Deux jours avant d’y mettre les pieds, je n’avais jamais entendu parler de
St Lucia. C’est Hanny, la guide sud-af qui m’en a parlé la première. Elle
m’avait organisé tout un itinéraire pour me tenir occupé pendant mes derniers
jours de voyage. Elle m’envoyait même jusque dans sa bonne ville natale du Cap.
Je lui ai expliqué que, faute de temps, ce n’était pas possible. Je ne
disposais pas de ses moyens ni de ses connaissances du pays pour me déplacer
aussi facilement et rapidement qu’elle. Chaque matin, son chauffeur princier
l’attendait au volant de son mini van. Et roule cocher ! Elle pouvait
traverser le pays en une journée.
Le dernier exemple en date pour arriver au Swaziland n’est pas un cas
unique. À Neslpruit, faute de taxi collectif, j’ai fait appeler un taxi par
l’hôtel. Une heure plus tard, j’attendais encore. J’ai alors demandé à un
couple de touristes espagnols qui quittait l’hôtel en voiture de me déposer au
centre-ville. Il m’a fallu ensuite me renseigner plusieurs fois pour trouver la
gare routière et marcher jusqu’à celle-ci. Il était 8h30 quand j’y suis
parvenu. Et j’ai dû attendre quatre heures pour que le bus se remplisse et décolle.
Hanny a continué d’insister pour que j’aille au moins voir St Lucia. De
guerre lasse, j’ai fini par accepter d’y aller. Je ne dirais pas que j’aurais
pu m’en passer, mais bon. C’est l’endroit idéal si, après avoir crapahuté deux
ou trois semaines en brousse à dormir sous la tente, à ne pas trop bien se
nourrir et à ne pas trop se laver, on cherche un endroit pour se refaire une
santé et décompresser.
St Lucia est l’équivalent d’une petite station balnéaire européenne avec
magasins, hôtels, restaurants, cafés, fast-foods, supermarchés, discothèques,
agences pour balades et activités locales, sans oublier les sempiternelles boutiques
de souvenirs. Dans ce village posé sur une sorte de colline allongée, quadrillée par
des rues bien tracées, toutes
les activités commerciales sont concentrées sur les 500 mètres de la rue
principale.
L’attrait de St Lucia est de servir de base pour explorer le magnifique Parc de la zone humide d'iSimangaliso,
une réserve naturelle qui comprend le lac de Sainte-Lucie, son estuaire,
plusieurs îles et une partie de la réserve maritime côtière. Une des
particularités de ce parc est de regrouper une concentration impressionnante de
1200 crocodiles et 800 hippopotames. Depuis 1999, il est inscrit sur la liste
du patrimoine mondial de l’Unesco.
Le lendemain de mon arrivée, il ne faisait pas très beau. Le temps était
couvert avec de petites averses passagères. J’ai néanmoins marché jusqu’à l’océan
Indien en matinée et, en après-midi, j’ai participé à une petite croisière pour
aller voir de près les hippos et les crocos.

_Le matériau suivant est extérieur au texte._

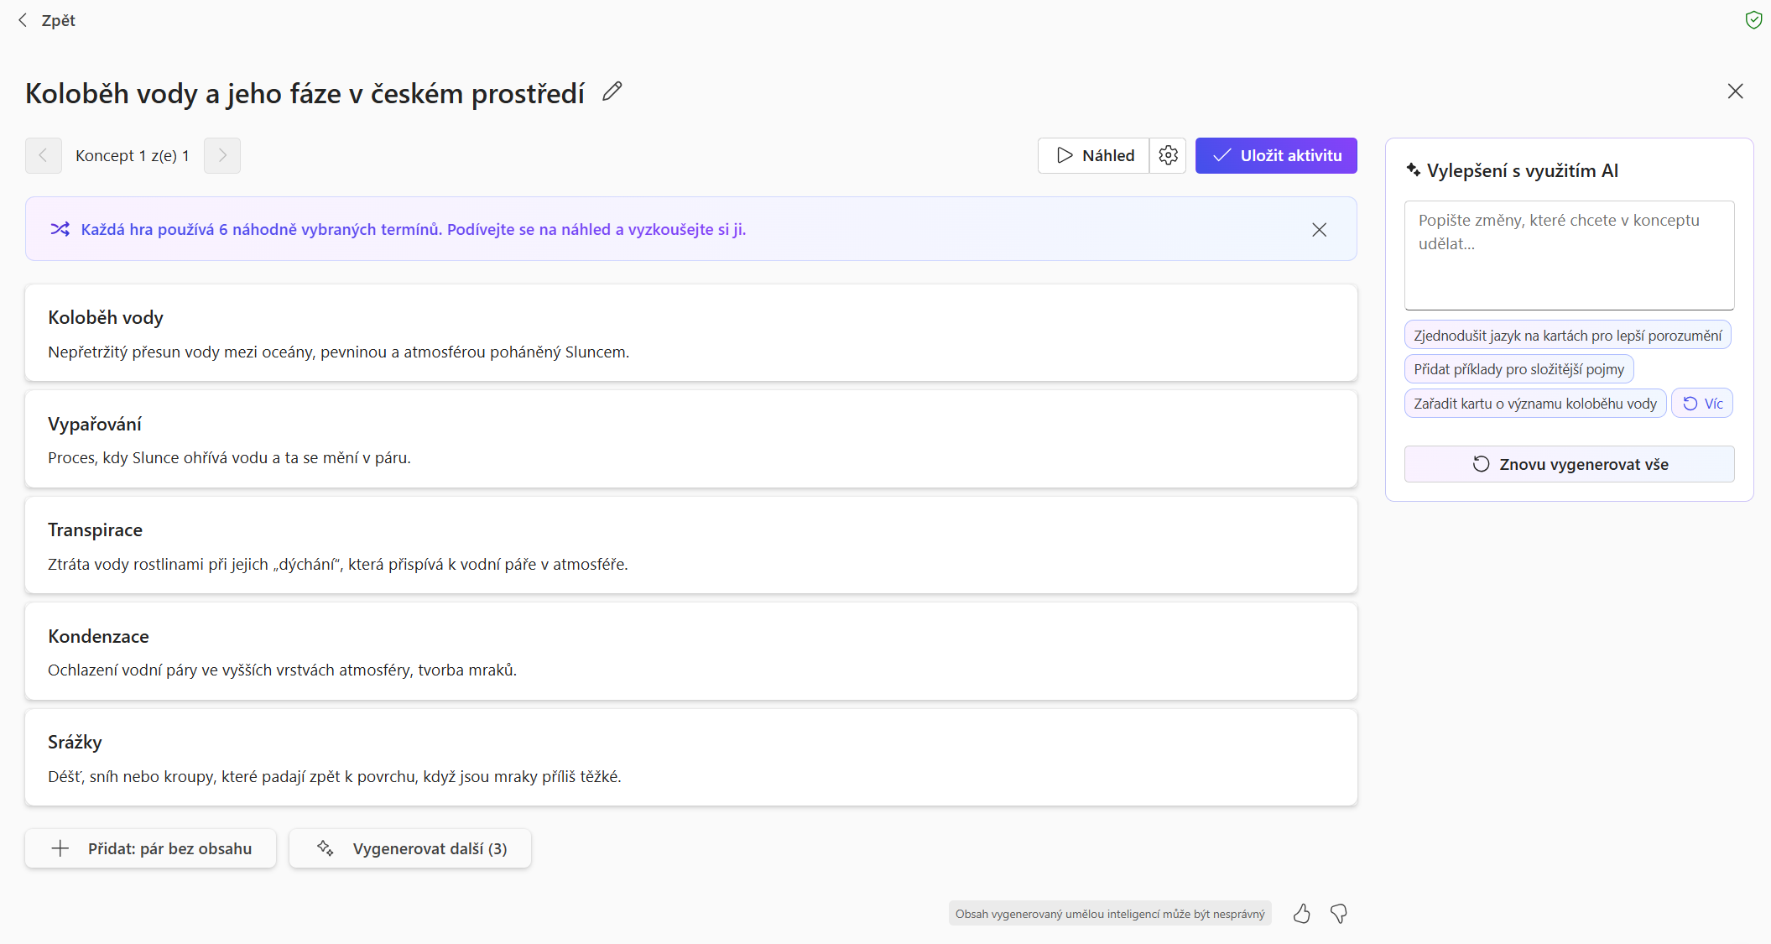Go to next concept chevron
Viewport: 1771px width, 944px height.
coord(222,155)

Faute de soleil, les crocos n’étaient pas de sortie. Par contre, les
hippos étaient bien là et en plusieurs exemplaires tout au long du parcours.

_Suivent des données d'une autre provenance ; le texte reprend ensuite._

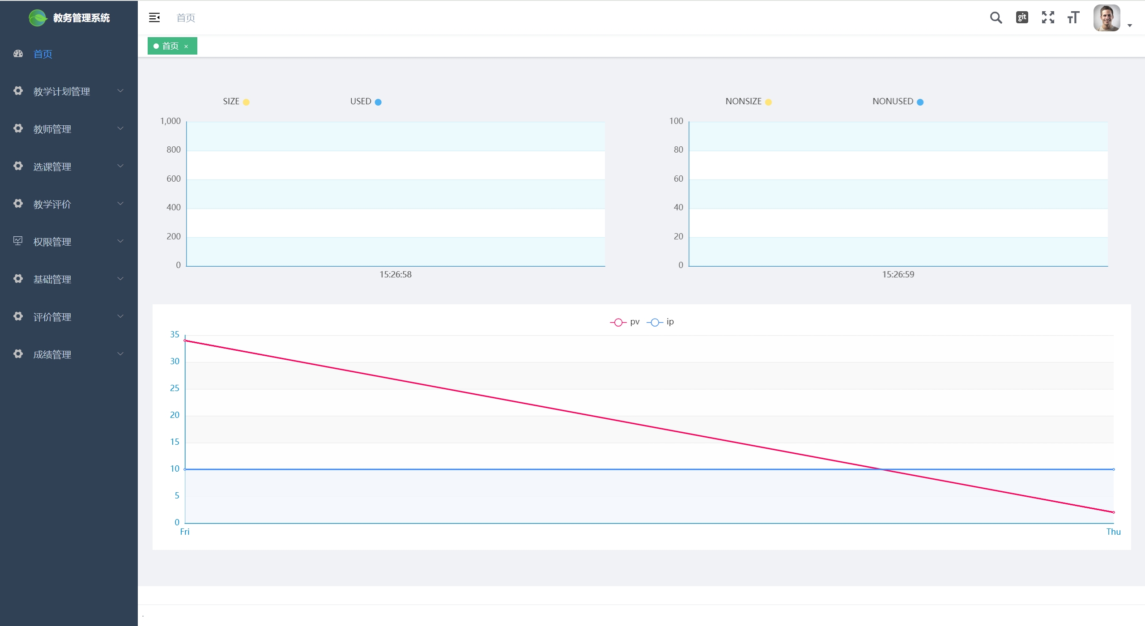This screenshot has width=1145, height=626.
Task: Toggle the ip series legend
Action: coord(660,322)
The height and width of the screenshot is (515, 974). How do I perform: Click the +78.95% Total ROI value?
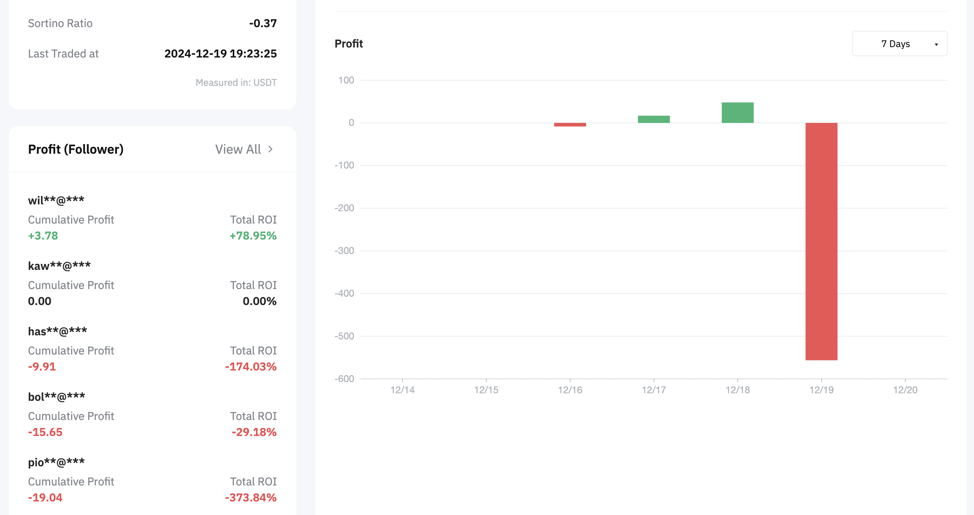click(x=253, y=236)

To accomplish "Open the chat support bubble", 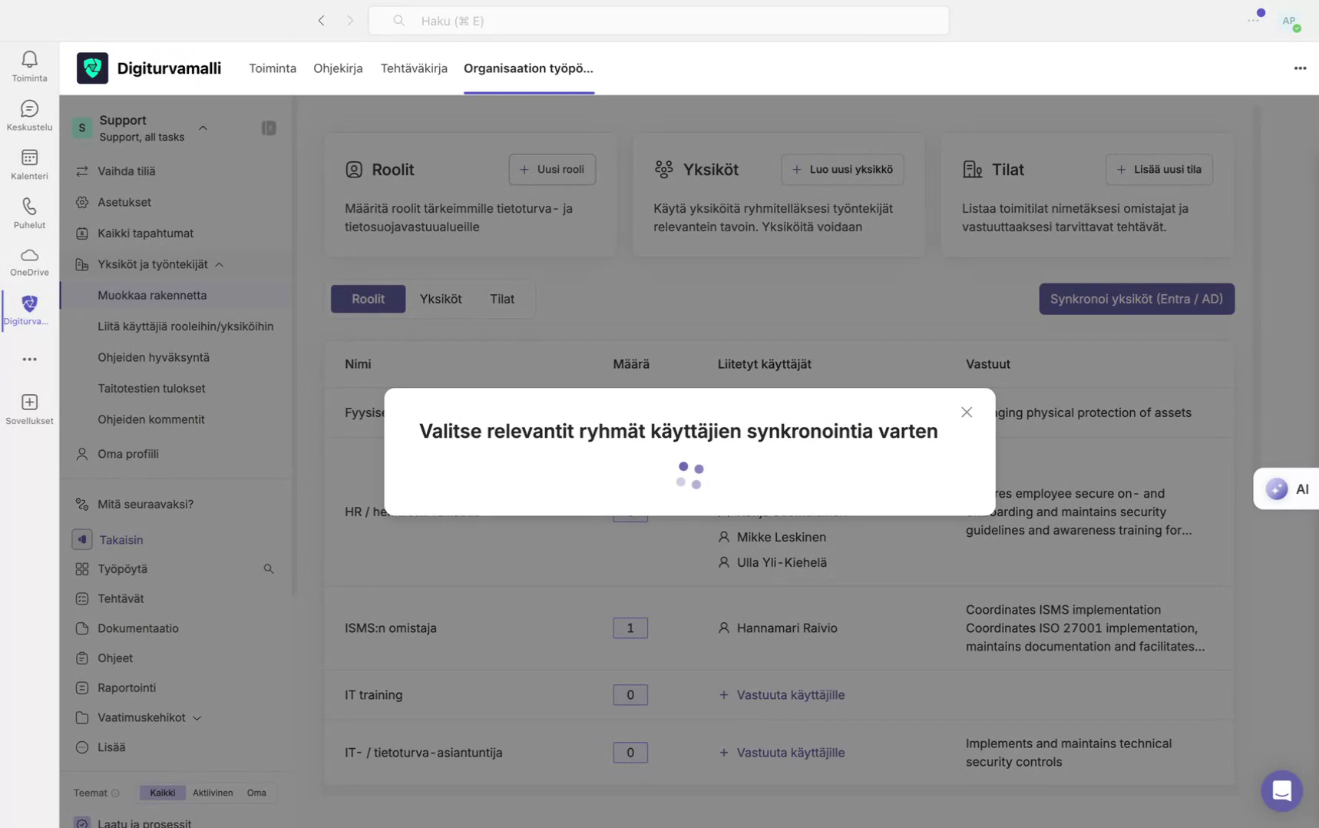I will (1281, 790).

Ils sont tellement nombreux, qu’ils se baladent au milieu du village pendant la
nuit. Plusieurs panneaux sur la rue principale mettent d’ailleurs les gens en
garde. Pendant la journée, rien à craindre. Ils dorment. Leur peau est trop fragile
pour être exposée aux rayons du soleil.
Ce n’est pas un animal très joli, il est juste très dangereux. Il arrive
en deuxième position parmi les animaux causant le plus d’accidents mortels en
Afrique. Le premier, contrairement à ce qu’on pourrait penser, n’est ni le lion,
ni le rhinocéros, ni l’éléphant. C’est le moustique ; et uniquement
l’anophèle, dont la
femelle, en plus du paludisme, peut transmettre la filariose et la dengue. Combinées au Sida, ces maladies forment des duos hautement
mortels pour tous les habitants de l’Afrique australe.